Entries shown =
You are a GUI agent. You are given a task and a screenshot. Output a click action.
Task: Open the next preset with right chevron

==

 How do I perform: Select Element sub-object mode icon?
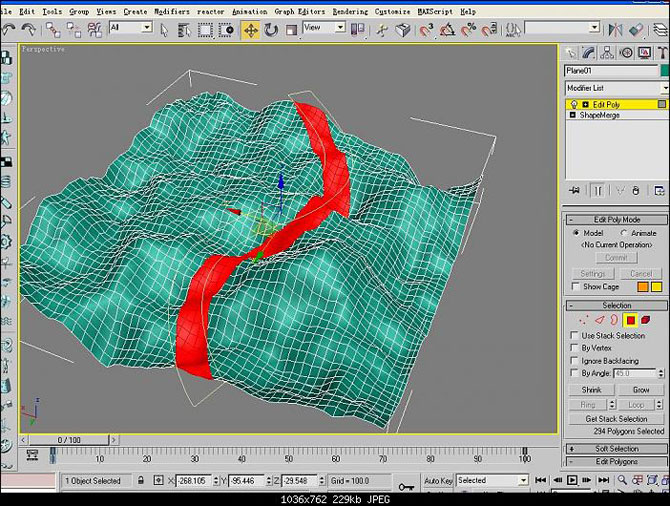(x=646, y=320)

---

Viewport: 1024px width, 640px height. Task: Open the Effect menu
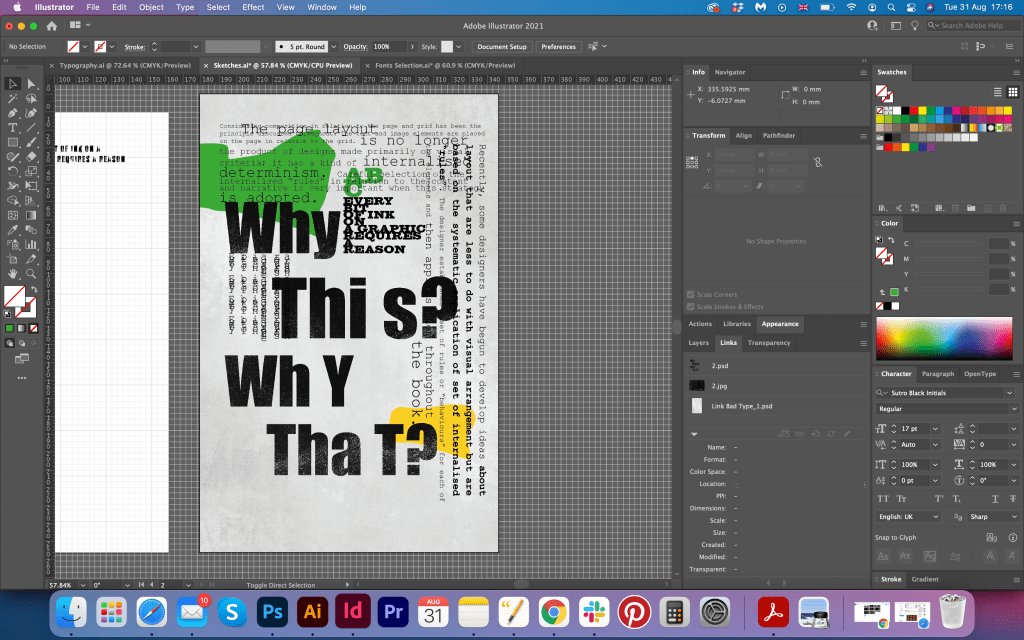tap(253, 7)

Exercise = All that belongs in the answer is the run of lines above from the line containing "You are a GUI" through the line containing "Task: Open the next preset with right chevron", exactly as written.

Task solution =
You are a GUI agent. You are given a task and a screenshot. Output a click action.
Task: Open the next preset with right chevron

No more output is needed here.